豪快に真正面の玄関に戦車ともども突入した彼らを待っていたのは、警戒態勢を取るセイバーだった。だが、侵入してきたライダーの、現世になじみ切った服装に戸惑いの表情を浮かべる。
「よぉセイバー!」
「ら、ライダー?」
「先日も遠目から見たが、城と言うにはなんともしけたところだのう」
入り口に関してはライダーが壊したためでもあるが、雁夜が侵入した際に、いくつかトラップが作動しており、内装はぼろぼろになっている。元はもう少し、綺麗なところだっただろう。

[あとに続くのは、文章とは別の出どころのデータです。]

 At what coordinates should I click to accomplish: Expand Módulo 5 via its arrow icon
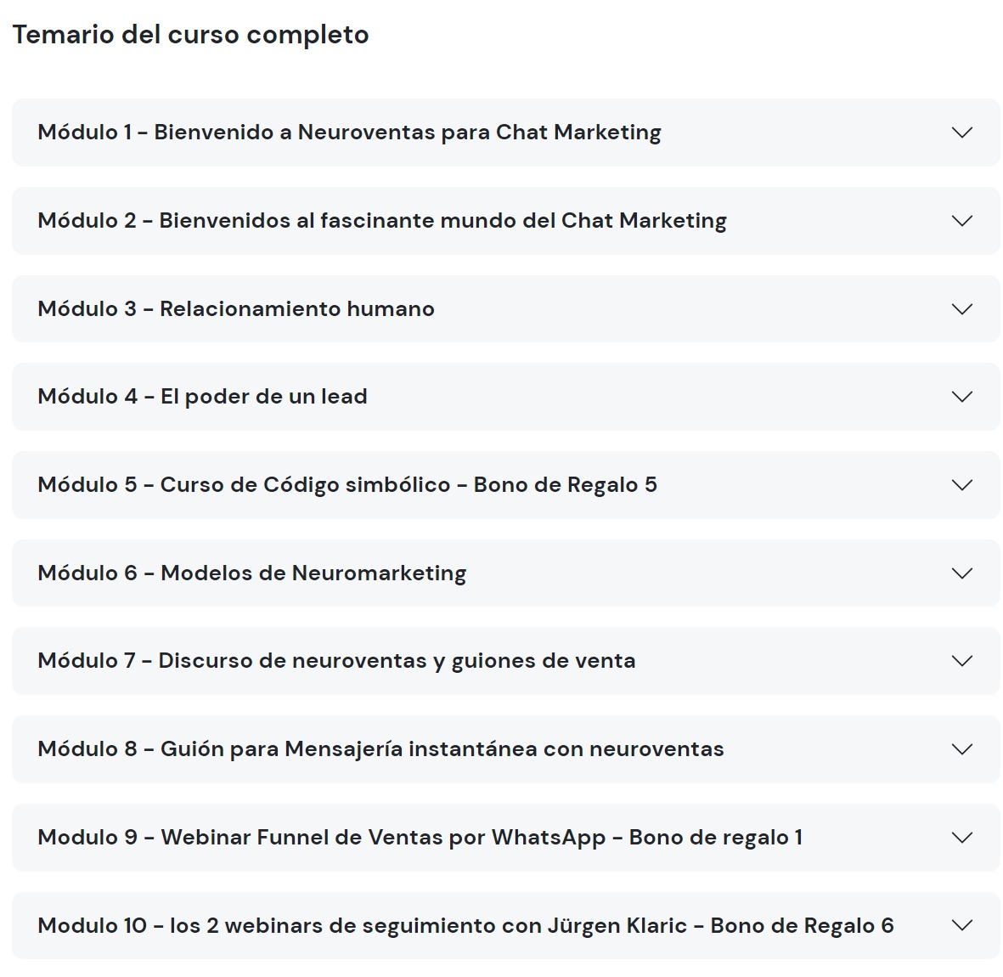coord(961,485)
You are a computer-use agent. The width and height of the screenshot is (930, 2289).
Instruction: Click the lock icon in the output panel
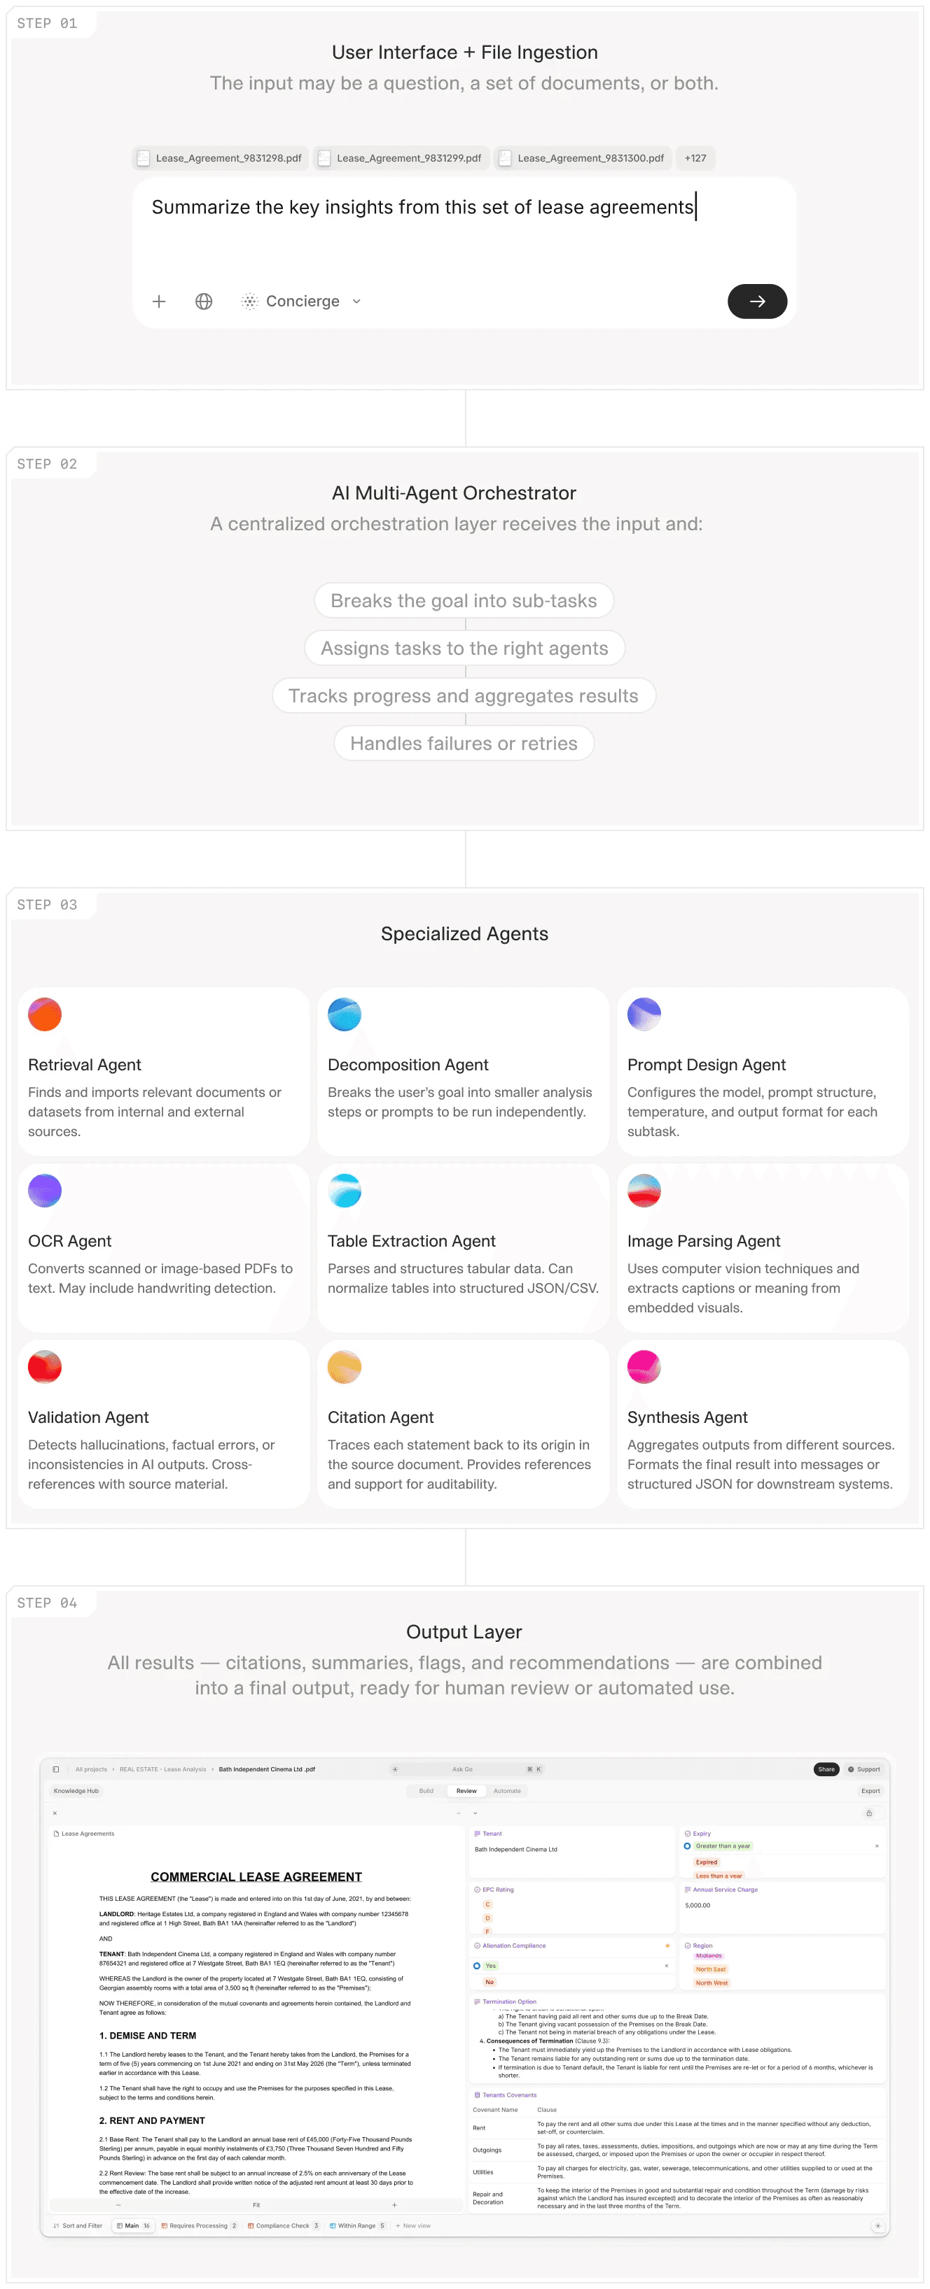[869, 1814]
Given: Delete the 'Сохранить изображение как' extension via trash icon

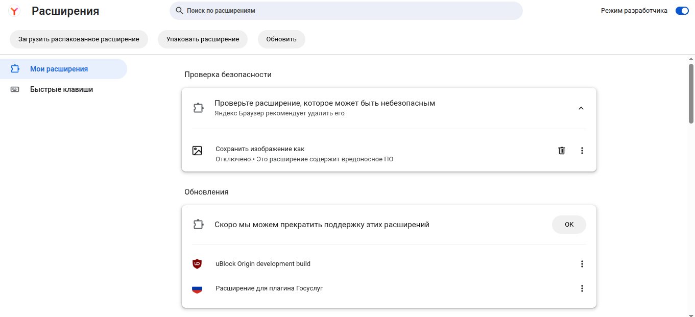Looking at the screenshot, I should click(561, 151).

「それより何だ、のっけからその無粋な戦支度は。今宵は現代のファッションはしておらんのか?」
「ライダー貴様、何をしにきた」
き、と警戒の目を向けるセイバーに対し、ライダーは戦車に乗せていた酒樽を持ち上げて見てわからんのか、と問う。敵対している相手と飲もうとする人間は滅多にいない、とウェイバーは内心でツッコミをいれた。
「一献交わしに来たに決まっておろうが。そんな所につっ立てないで、何処か宴に誂え向きの庭園でもないか?此処は埃ぽくてたまらん」
埃をまき散らしたのはお前だろう、というツッコミもまた、誰もいうことは無かった。
「何故だ、何故こうなった。ただ憂さを晴らすために飲むということが、どうしてさらなる苦悩を呼び起こすんだ……!」
「先生、ライダーはいつもあれなんです、いい加減慣れましょう」
頭と胃を抱えるケイネスを必死に慰めるウェイバー。その横で、きょろきょろとがれきや置物を吟味するシオ。そんな彼らに困惑するセイバー、そしてアイリスフィール。